# sway & king tech ft heaps of rappers



## ksm1985 (Dec 27, 2008)

opinions?


----------



## Copey (Aug 15, 2009)

Its not a bad track, some good artist's on it. You a rap/hip-hop fan??


----------



## ksm1985 (Dec 27, 2008)

Copey said:


> Its not a bad track, some good artist's on it. You a rap/hip-hop fan??


yeah i used to listen to heaps of old school stuff but metal still rules lol


----------



## Copey (Aug 15, 2009)

ksm1985 said:


> yeah i used to listen to heaps of old school stuff but metal still rules lol


Haha, well whatever floats your boat, ive been listening to rap/hip-hop religiously for about 9 years now, cant beat abit of immortal techniqe.


----------



## ksm1985 (Dec 27, 2008)

Copey said:


> Haha, well whatever floats your boat, ive been listening to rap/hip-hop religiously for about 9 years now, cant beat abit of immortal techniqe.
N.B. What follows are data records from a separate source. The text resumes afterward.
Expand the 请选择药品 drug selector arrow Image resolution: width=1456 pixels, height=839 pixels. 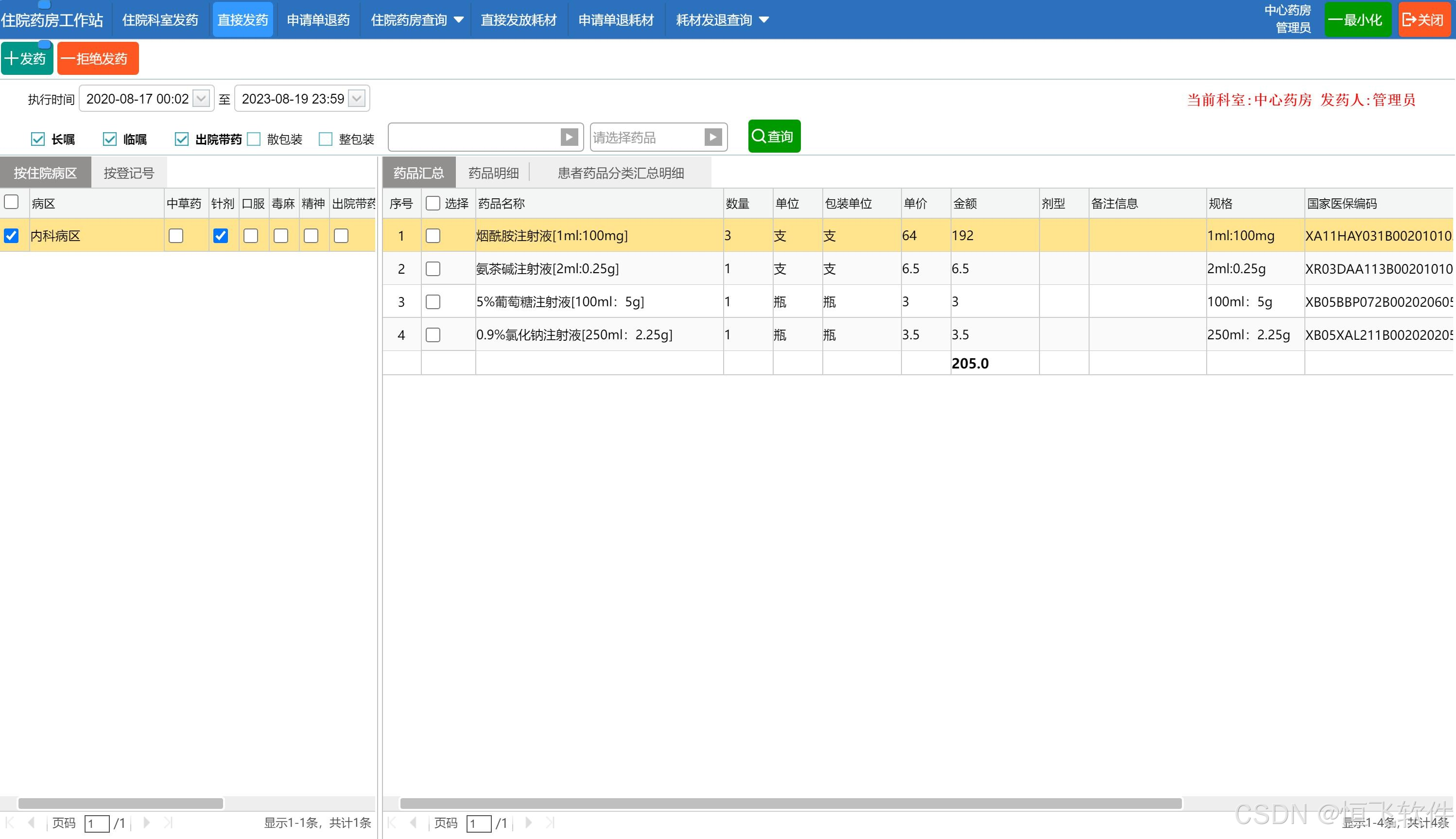pyautogui.click(x=712, y=137)
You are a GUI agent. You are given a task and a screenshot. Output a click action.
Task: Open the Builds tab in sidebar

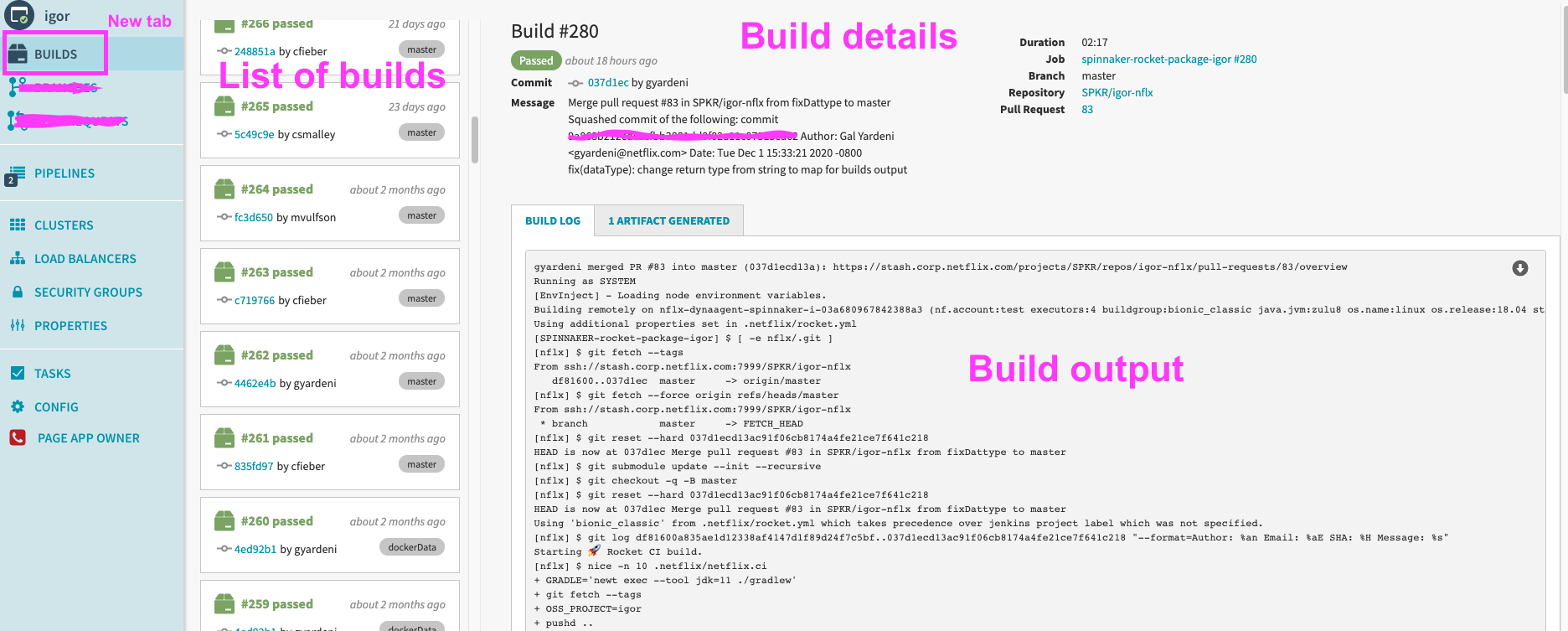pos(55,54)
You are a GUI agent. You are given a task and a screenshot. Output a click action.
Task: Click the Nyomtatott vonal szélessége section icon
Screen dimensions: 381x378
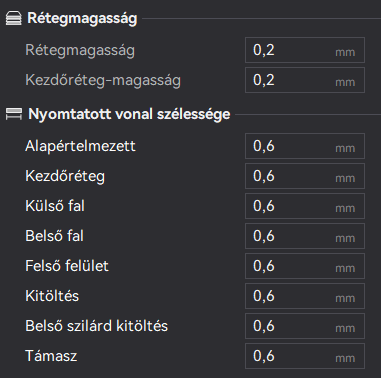click(x=14, y=114)
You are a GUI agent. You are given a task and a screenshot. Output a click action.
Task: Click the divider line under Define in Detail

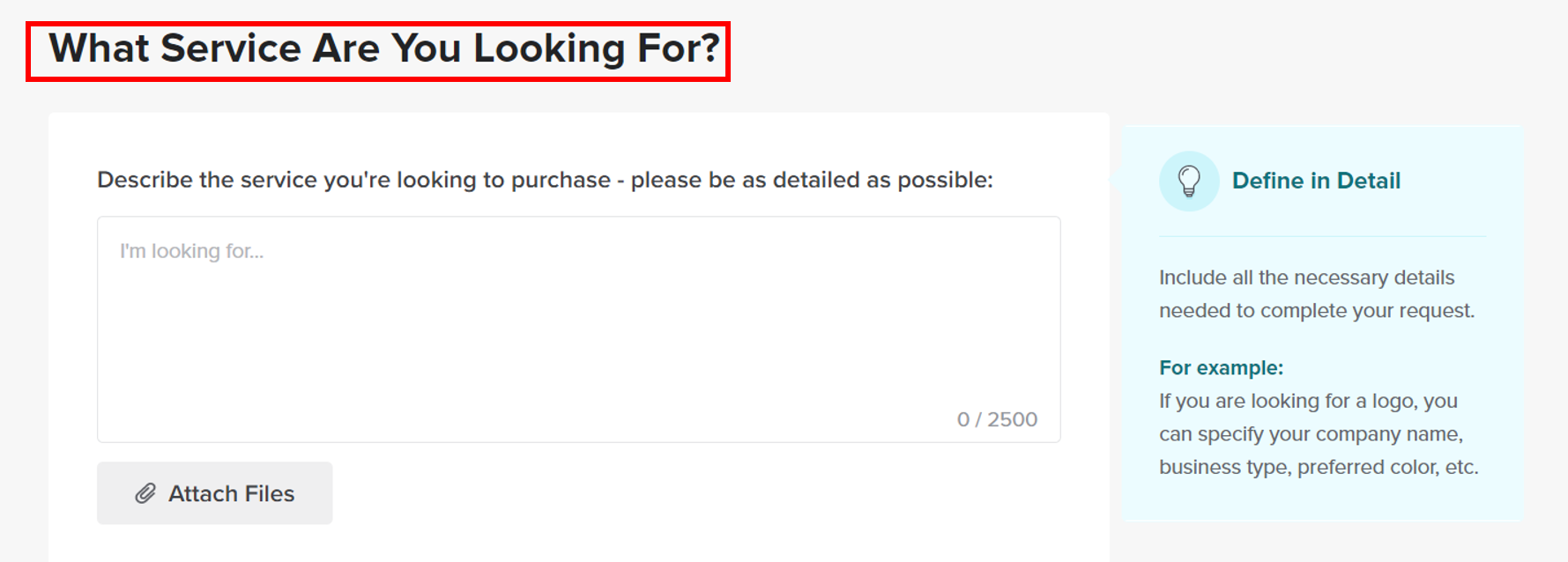1322,236
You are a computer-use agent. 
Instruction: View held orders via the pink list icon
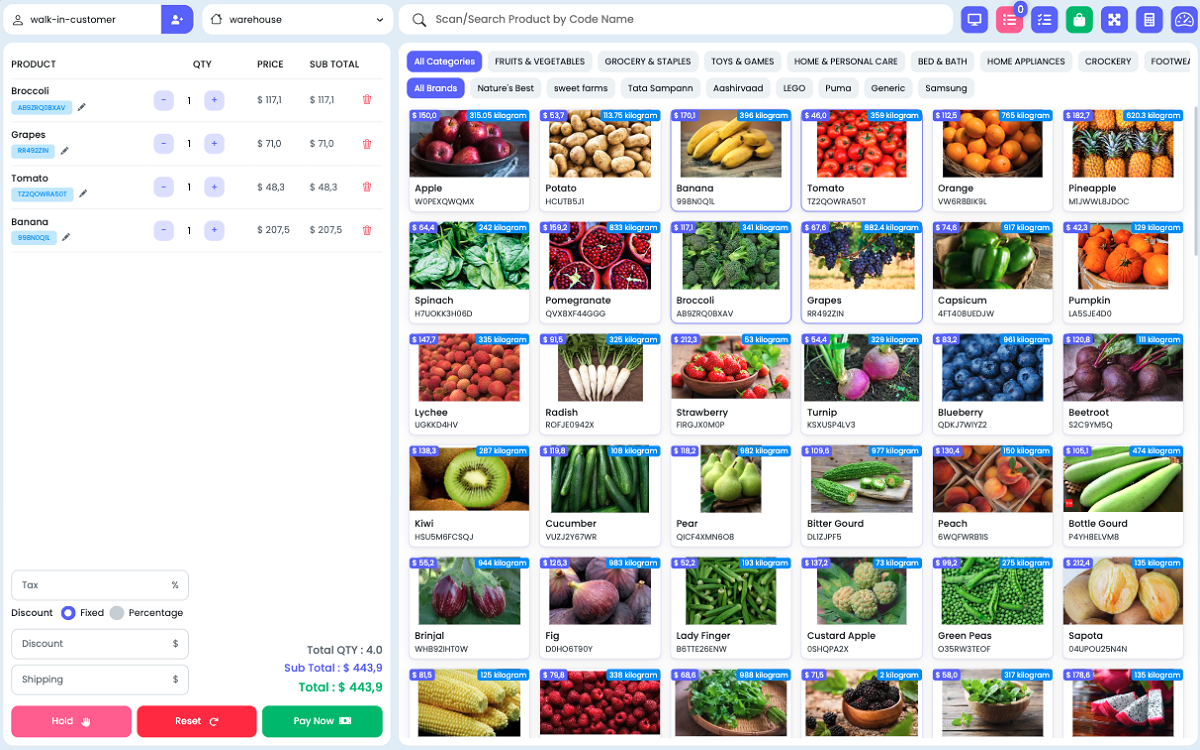1010,19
heard of them but thats about it, nas, big l and wu tang ftw


----------



## Copey (Aug 15, 2009)

ksm1985 said:


> heard of them but thats about it, nas, big l and wu tang ftw


I like nas and bits of Wu, never really listened to big L, will have to look up a couple Cd's.


----------



## ksm1985 (Dec 27, 2008)




----------



## Copey (Aug 15, 2009)

thats alrite actually, il have check him out.






Listen to the lyrics carefully, its amazing how he tells a story.


----------



## HEADPHONES (Jan 1, 2008)

Thanks for that ksm1985:thumb:

The 90s hold a special place in my heart for hiphop.......was in my 20s and never felt so alive.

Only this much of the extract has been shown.